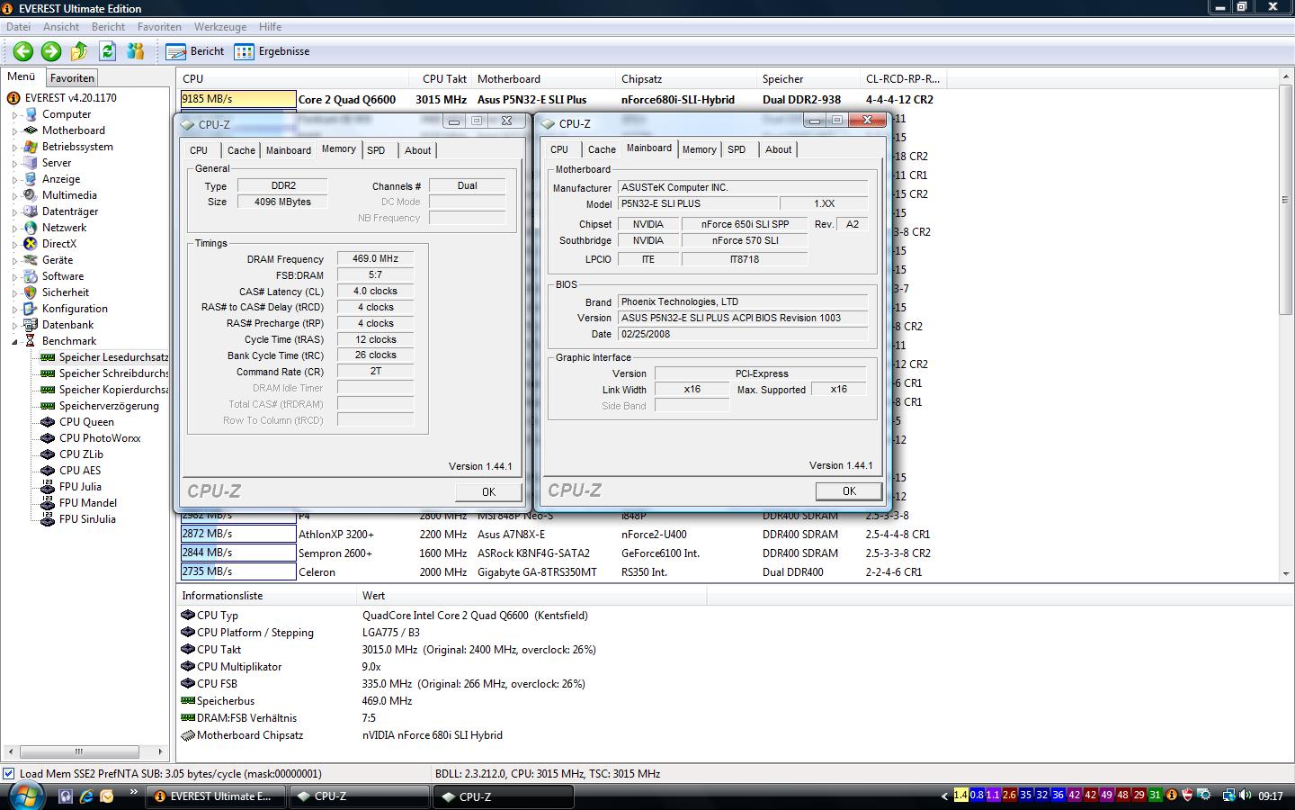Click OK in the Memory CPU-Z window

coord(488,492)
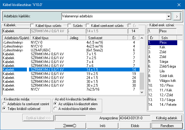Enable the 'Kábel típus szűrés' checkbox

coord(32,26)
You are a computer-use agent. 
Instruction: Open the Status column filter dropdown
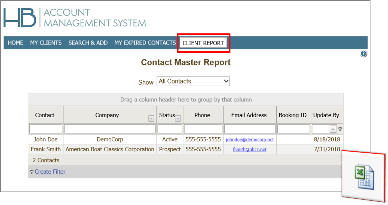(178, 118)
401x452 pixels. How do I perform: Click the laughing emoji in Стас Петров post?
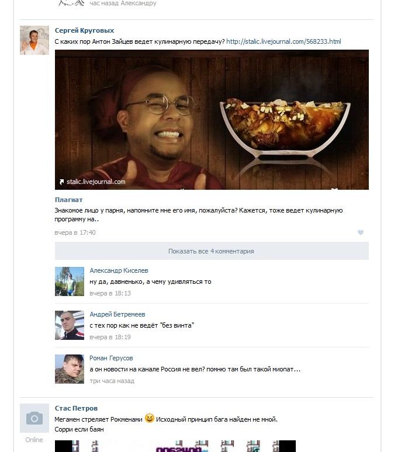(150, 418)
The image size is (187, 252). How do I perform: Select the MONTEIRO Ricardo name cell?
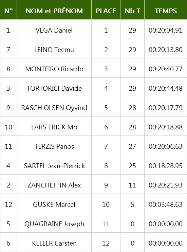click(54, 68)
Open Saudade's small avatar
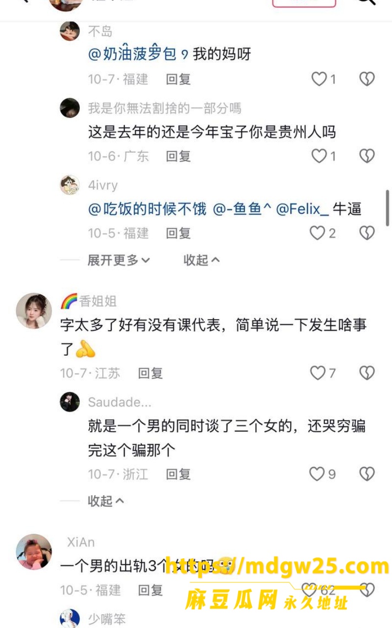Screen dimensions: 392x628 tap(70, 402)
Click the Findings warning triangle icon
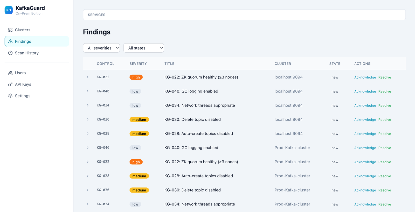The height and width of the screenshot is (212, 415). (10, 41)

++++++++++

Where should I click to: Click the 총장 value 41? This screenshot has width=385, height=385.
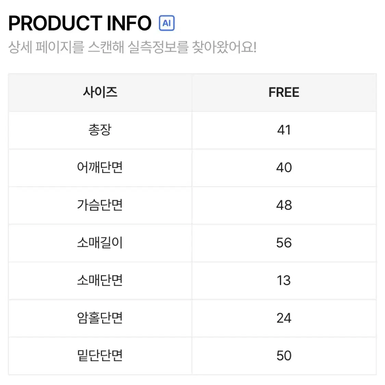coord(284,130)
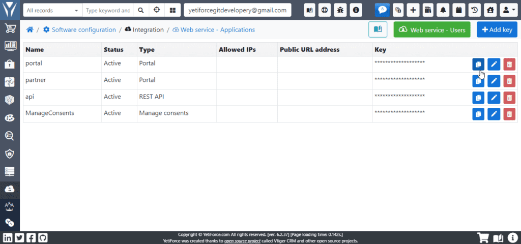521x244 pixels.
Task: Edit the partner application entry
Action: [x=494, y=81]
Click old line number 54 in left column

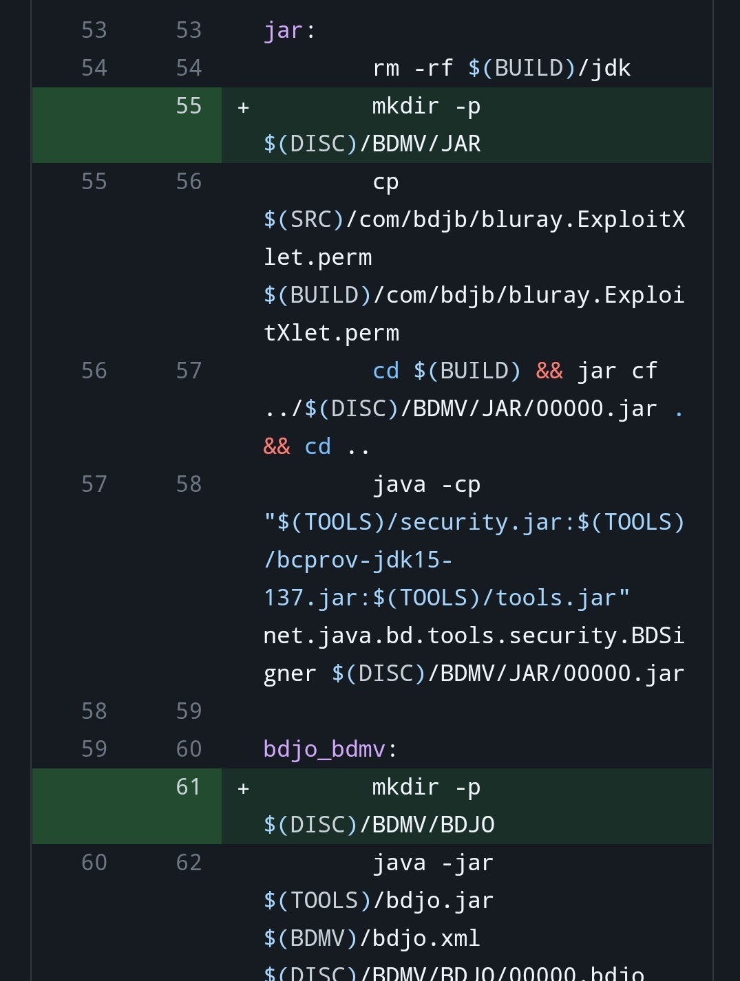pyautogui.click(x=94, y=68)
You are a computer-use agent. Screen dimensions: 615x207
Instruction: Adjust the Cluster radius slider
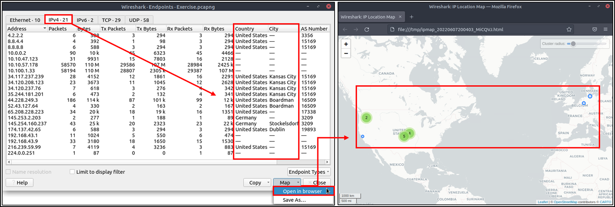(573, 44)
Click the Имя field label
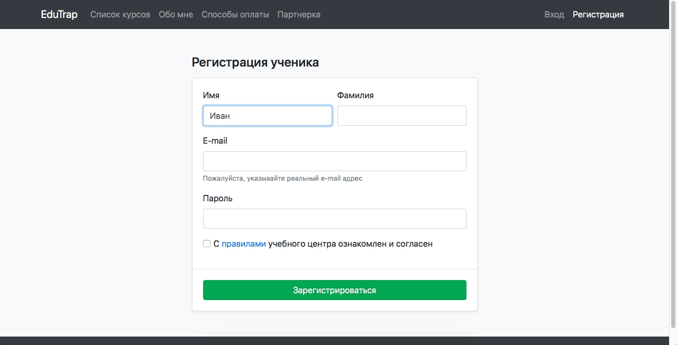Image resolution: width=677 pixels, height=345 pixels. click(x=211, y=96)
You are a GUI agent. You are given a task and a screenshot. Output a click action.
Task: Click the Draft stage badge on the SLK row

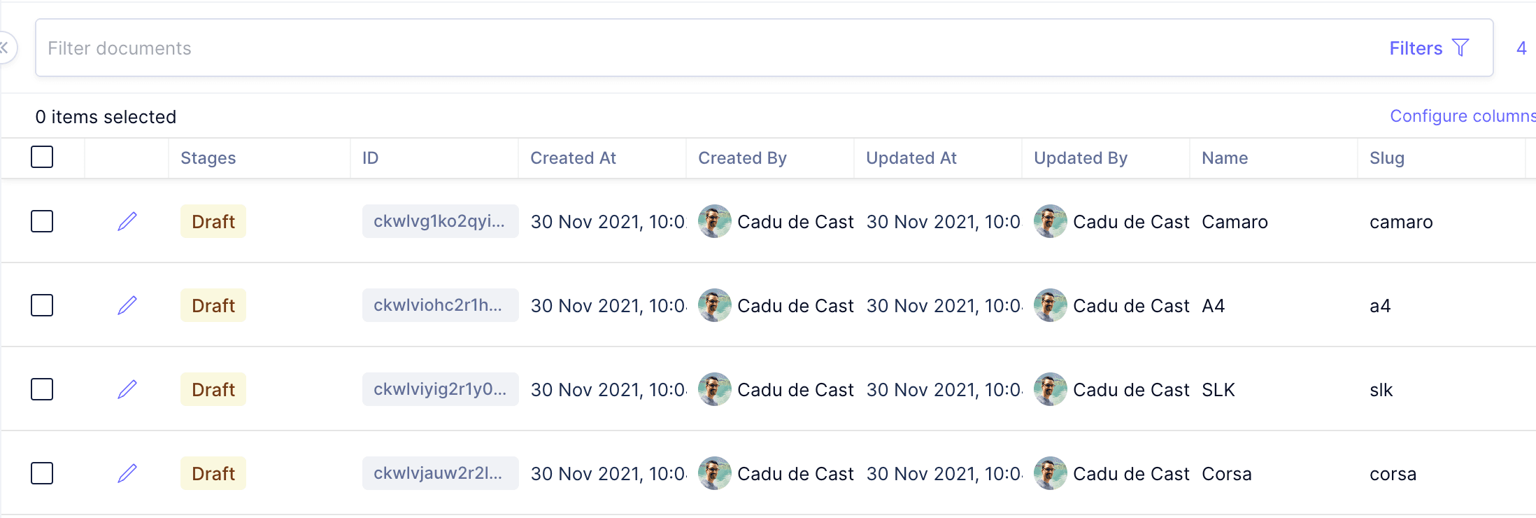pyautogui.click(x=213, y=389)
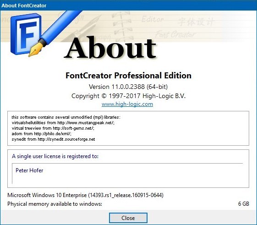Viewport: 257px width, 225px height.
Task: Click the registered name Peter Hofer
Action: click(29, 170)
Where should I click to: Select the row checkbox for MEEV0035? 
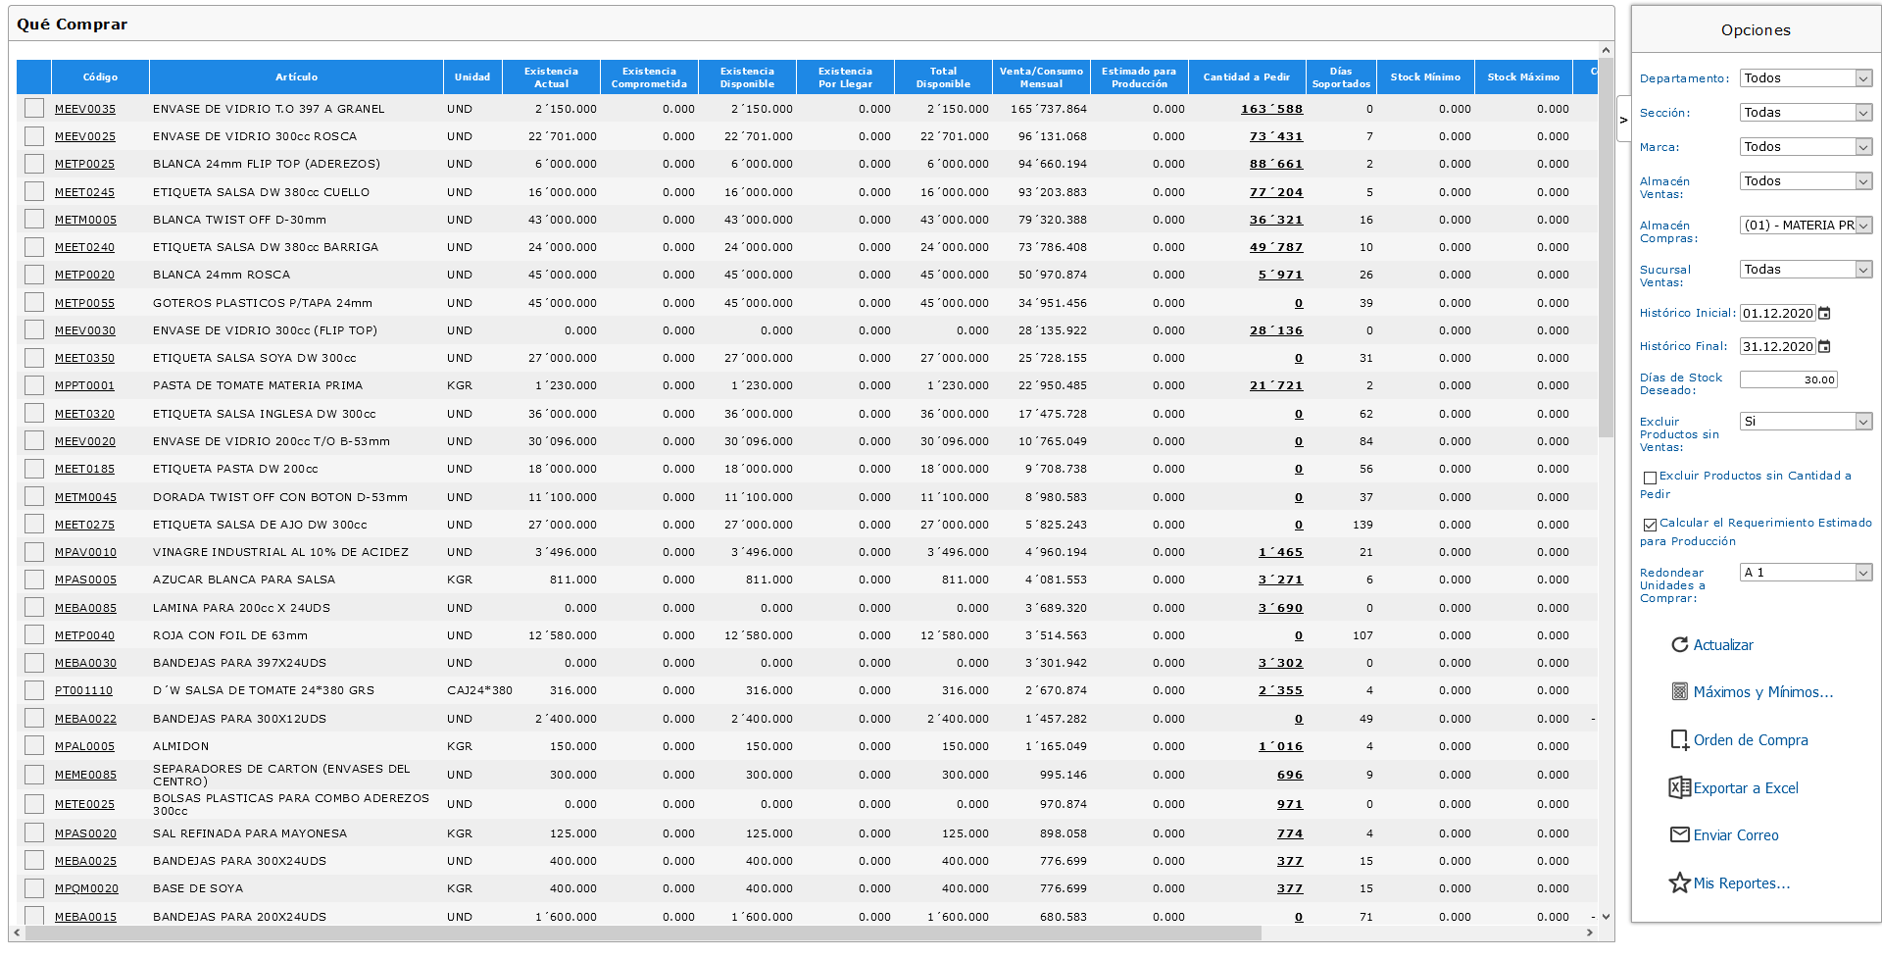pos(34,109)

++++++++++

ASSIGNMENT
Copy out every line of the data where the word "agent" occurs.

RESPONSE BELOW
You are a computer-use agent. 
You are a computer-use agent. Screen dimensions: 615x207
You are a GUI agent. You are given a task and a screenshot. Output a click action.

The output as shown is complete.